Yesterday morning saw bonds weaken enough to cause some small measure of panic among bond bulls. Said bulls had been nodding their heads all last week as they were finally seeing yields that made sense in the context of long-lasting trade wars, tepid economic data, and little incentive on the part of the administration to make any market-saving gestures while stock prices seemed willing to bounce on the simple hope of Fed rate cuts.
The issue was that the trade deal announced between the US and Mexico was in the same vein as a market-saving gesture (i.e. bad for rates/bonds). Granted, it’s nothing on the order of a US/China deal (largely because there wasn’t any major change to the existing US/Mexico deal) but the forbearance of new tariffs was enough to make bonds rethink the rally they enjoyed due to the initial announcement of those tariffs!

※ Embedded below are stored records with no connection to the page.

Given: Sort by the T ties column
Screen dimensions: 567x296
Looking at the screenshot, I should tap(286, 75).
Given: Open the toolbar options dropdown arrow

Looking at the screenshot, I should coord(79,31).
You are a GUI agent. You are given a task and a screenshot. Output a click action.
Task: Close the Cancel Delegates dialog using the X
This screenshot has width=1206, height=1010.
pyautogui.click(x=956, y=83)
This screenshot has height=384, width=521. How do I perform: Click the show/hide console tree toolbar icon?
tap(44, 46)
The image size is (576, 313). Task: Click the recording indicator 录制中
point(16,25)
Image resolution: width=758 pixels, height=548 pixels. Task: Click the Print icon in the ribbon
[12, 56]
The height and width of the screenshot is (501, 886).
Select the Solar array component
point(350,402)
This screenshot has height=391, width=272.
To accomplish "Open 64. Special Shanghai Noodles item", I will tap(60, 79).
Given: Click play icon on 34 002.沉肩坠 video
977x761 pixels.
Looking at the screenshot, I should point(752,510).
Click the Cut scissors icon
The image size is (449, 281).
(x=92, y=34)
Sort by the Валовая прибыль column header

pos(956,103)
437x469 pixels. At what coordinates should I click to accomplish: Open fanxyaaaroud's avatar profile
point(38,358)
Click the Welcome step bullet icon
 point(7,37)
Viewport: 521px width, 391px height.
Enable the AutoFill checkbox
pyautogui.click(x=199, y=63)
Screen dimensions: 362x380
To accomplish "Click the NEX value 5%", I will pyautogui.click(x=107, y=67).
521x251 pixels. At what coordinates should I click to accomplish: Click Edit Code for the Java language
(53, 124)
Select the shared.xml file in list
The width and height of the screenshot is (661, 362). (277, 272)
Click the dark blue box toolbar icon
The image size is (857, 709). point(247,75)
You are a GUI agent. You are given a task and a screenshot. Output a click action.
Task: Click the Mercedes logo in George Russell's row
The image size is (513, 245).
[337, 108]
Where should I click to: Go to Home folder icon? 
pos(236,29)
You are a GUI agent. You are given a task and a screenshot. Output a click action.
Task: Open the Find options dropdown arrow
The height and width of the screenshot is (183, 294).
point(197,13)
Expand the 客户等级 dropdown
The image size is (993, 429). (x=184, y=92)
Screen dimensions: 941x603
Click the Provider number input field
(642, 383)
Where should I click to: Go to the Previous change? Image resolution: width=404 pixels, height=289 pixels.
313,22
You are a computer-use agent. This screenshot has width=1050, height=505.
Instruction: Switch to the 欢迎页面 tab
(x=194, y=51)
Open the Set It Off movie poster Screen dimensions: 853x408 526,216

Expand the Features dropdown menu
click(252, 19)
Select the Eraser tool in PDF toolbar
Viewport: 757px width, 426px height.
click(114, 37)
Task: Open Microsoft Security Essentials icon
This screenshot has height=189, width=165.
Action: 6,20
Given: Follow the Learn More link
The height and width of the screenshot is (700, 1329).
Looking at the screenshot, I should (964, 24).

It was refreshing, then, to see yields stop short of revisiting “pre-Mexico” trading levels. A strong 3yr auction yesterday and a perfectly reasonable 10yr Treasury auction today both helped to reinforce that bonds can be comfortable trading in reasonable proximity to the long-term lows achieved last week. This morning’s weak inflation data (CPI) didn’t hurt, although it didn’t help in any profound way either.
If anything, the 2 days of resilience builds the sense that bonds are gearing up for the next big move–one that’s likely to take shape after next week’s Fed announcement. If that doesn’t do the trick the first week of data in July likely will.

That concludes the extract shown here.